● **Task**
Could you convert the lines of the records below into a numbered list, skipping blank lines and leaving out the pictures?

[Records of locating words and elements]
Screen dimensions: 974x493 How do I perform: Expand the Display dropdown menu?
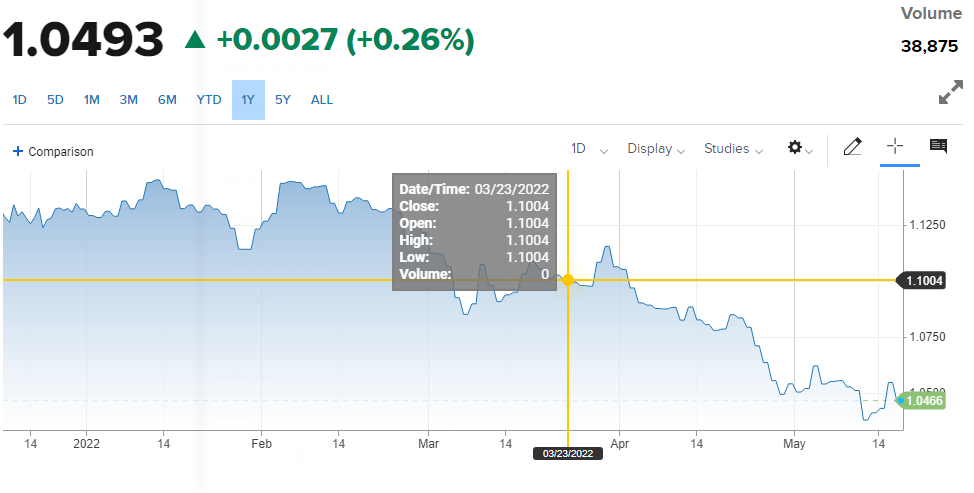(655, 149)
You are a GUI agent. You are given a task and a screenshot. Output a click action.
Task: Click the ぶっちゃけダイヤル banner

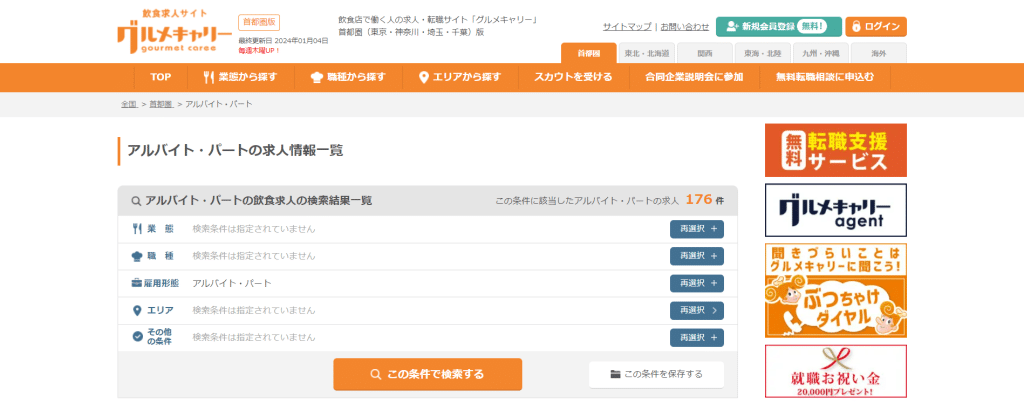(835, 290)
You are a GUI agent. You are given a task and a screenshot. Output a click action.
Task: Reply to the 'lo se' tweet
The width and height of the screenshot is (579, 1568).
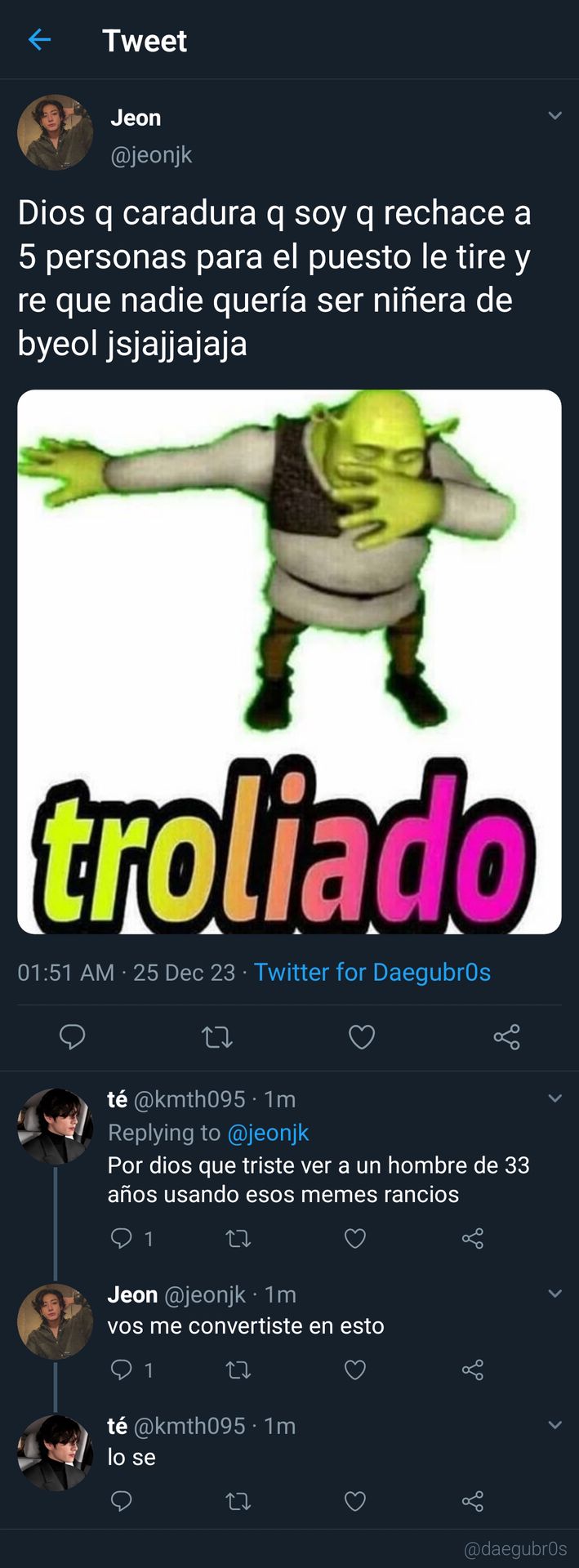point(121,1501)
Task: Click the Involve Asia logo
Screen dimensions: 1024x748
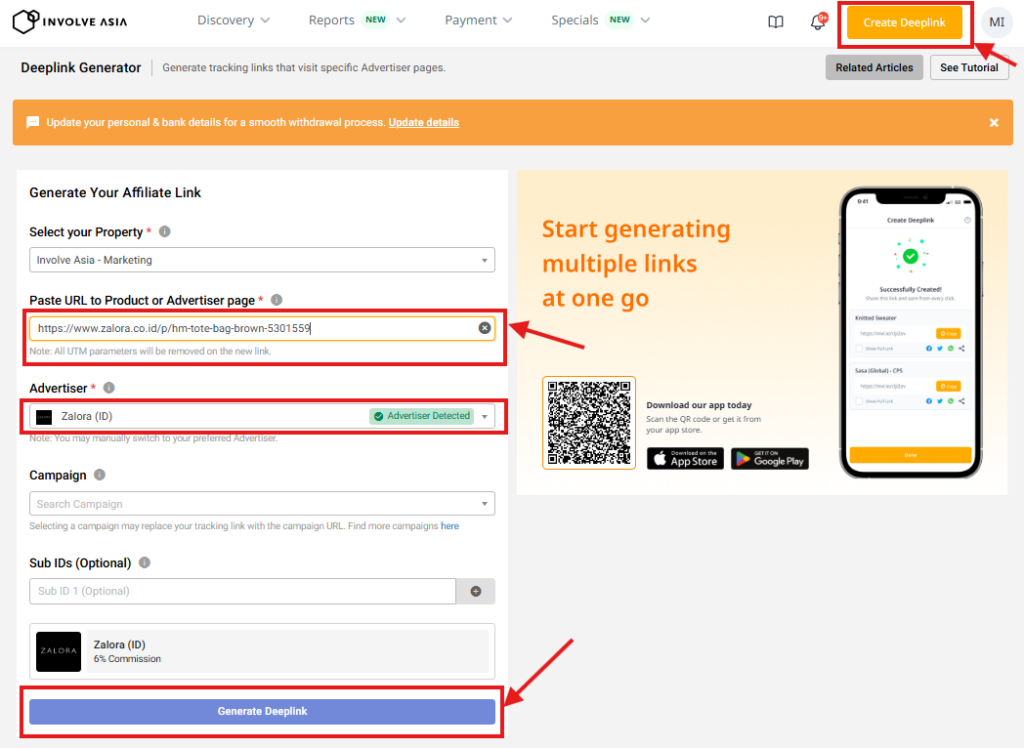Action: tap(69, 21)
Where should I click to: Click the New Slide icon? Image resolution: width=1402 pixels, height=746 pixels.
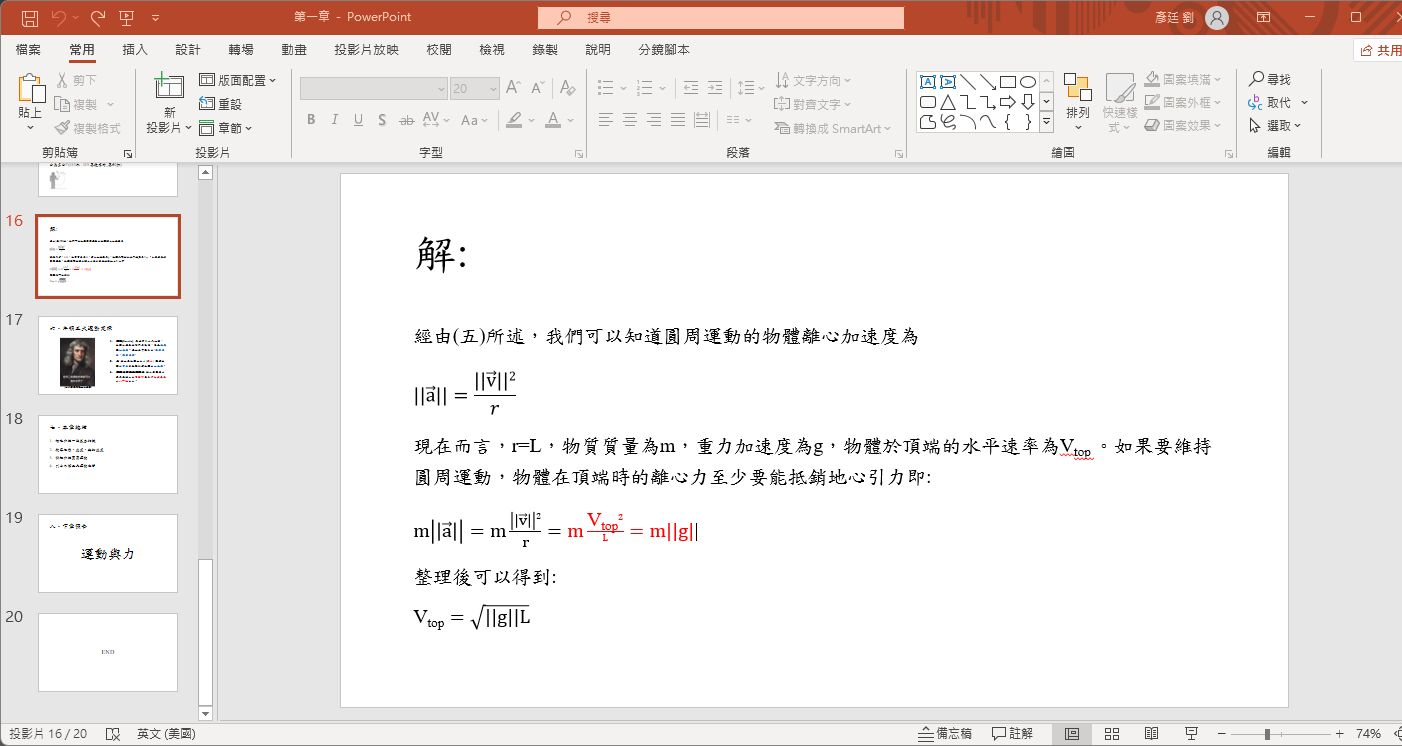click(x=169, y=90)
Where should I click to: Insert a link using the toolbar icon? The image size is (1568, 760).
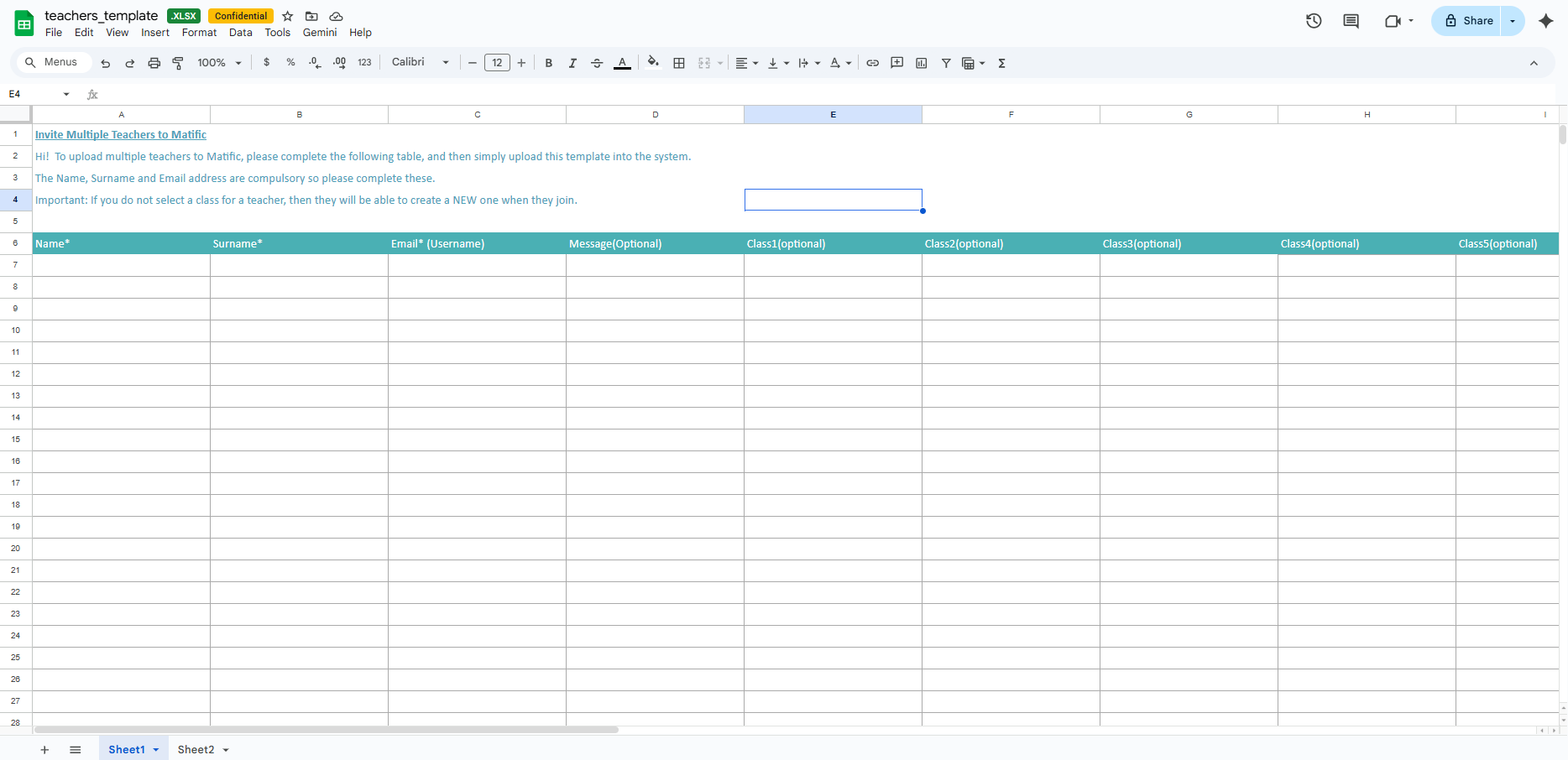[x=873, y=63]
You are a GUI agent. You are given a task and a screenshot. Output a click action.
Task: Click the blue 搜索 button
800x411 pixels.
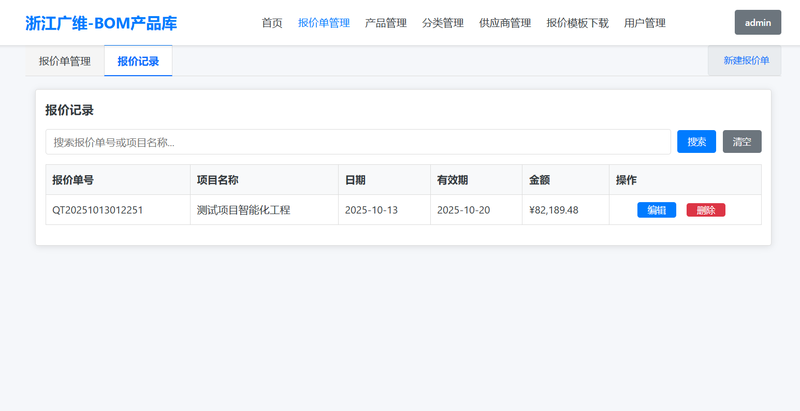pos(696,142)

● **The output**
1. Screen dimensions: 974x493 How do I perform: Expand the Display dropdown menu?
2. (655, 149)
3. You are a GUI agent. You are given a task and a screenshot. Output a click action.
4. Task: Click the ぶっちゃけダイヤル banner
5. (835, 290)
6. You are a GUI agent. You are given a task and a screenshot. Output a click action.
7. Task: Reply to the 'lo se' tweet
8. The width and height of the screenshot is (579, 1568).
9. point(121,1501)
10. Task: Click the Involve Asia logo
11. Screen dimensions: 1024x748
12. Action: tap(69, 21)
13. Where should I click to: Click the New Slide icon? Image resolution: width=1402 pixels, height=746 pixels.
14. click(x=169, y=90)
15. Where should I click to: Insert a link using the toolbar icon? The image size is (1568, 760).
16. [x=873, y=63]
17. You are a GUI agent. You are given a task and a screenshot. Output a click action.
18. Task: Click the blue 搜索 button
19. 800x411 pixels.
20. pos(696,142)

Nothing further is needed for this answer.